The group said they extracted the funds by creating over 100,000 new bank accounts, which they achieved by breaching credit bureau XDS, as well as further exploiting TransUnion and Experian.
“As promised, the N4aughtysecGroup has attacked government departments, the latest being Sassa,” they said.
“We have been hard at work rolling out our promises,” N4ughtySec continued.
“We have entered the systems of the credit bureaus. We successfully hacked and used the compromised data sets and backend systems to attack the South African government and local organizations.”
Although the group told MyBroadband that breaching XDS was a major component of its latest attack, it still took aim at TransUnion.
“We did warn TransUnion that failure to pay our ransom would result in ultimate destruction. We are deeply infiltrated into the governments and bank systems,” they said.
“We are releasing all the data of Sassa in the next 48 hours.”
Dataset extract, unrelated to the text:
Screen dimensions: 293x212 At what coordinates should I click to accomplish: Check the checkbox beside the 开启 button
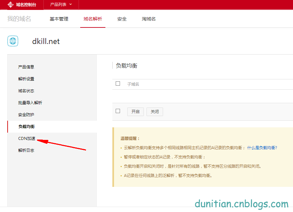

A group calling themselves N4ughtySecTU first attacked TransUnion in March 2022, exfiltrating the data of 5 million consumers and exposing the ID numbers of a further 5.2 million people.
N4ughtySecTU demanded $15-million (R224 million at the time) in cryptocurrency to return the data.
TransUnion refused to pay, explaining that it would set a bad precedent and that there was no guarantee N4ughtySecTU wouldn’t post the data anyway.
The group released the data they had stolen online and disappeared.
N4aughtySecGroup emerged in 2023 demanding a $30-million (R530 million) ransom each from TransUnion and Experian or face having all their client data leaked.
The group said they never left South Africa and had retained constant access to TransUnion and Experian’s systems.
This same group is now back with an explosive claim — that they have exploited vulnerabilities in Sassa that have previously been reported and extracted money via the South African banking system.
“We cracked the Sassa systems using data and backend access from our hacks into Transunion, Experian, and XDS,” they said.
“We have infiltrated the banks and opened over 100,000 accounts and continue to do so.”
N4ughtySec expressed respect for the recent work by two Stellenbosch University computer science students, Joel Cedras and Veer Gosai, in uncovering massive fraud in Sassa’s systems.
“They are true heroes. They stand for what we fight for,” a N4ughtySec spokesperson told MyBroadband.